Arts, Culture and Sport
The incredible journey of the toyi-toyi, southern Africa’s protest dance
South Africa’s famous toyi-toyi was adopted from Zimbabwean troops, who learned it in Algeria – showing the interconnected nature of Africa’s liberation struggles.
The toyi-toyi is a high-kneed, foot-stomping dance, rhythmically punctuated by exhaled chants and call and response.
It can be observed at almost any kind of protest in South Africa and Zimbabwe today. In South Africa, university students toyi-toyi when they protest against fees, while township residents might toyi-toyi when they object to the presence of ‘foreigners’. In Zimbabwe, the opposition party toyi-toyis to protest the ruling party’s abuses, while ruling party supporters might toyi-toyi when they want to evict white farmers.
Where did this ‘dance’ come from?

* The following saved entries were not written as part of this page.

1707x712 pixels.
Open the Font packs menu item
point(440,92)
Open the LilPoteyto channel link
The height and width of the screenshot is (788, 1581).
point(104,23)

Many people associate it with the South African township protests of the 1980s, when young men toyi-toyied as they confronted police or attended political funerals and protests. These images filled the world’s TV screens, becoming one of the most recognisable performances of the anti-apartheid struggle.
But its origins are in fact much further away, and they tell us about a much longer, global history of political and military struggle. This story played out across Africa, moving from north to south, all the way from Algeria to South Africa, with stops in Tanzania, Zambia, Angola, and Zimbabwe along the way.
We explored this history in our research. Our interest in the toyi-toyi did not come from its recent uses, but from our efforts to understand the liberation armies that fought against colonial and white minority rule in every southern African country from the 1960s.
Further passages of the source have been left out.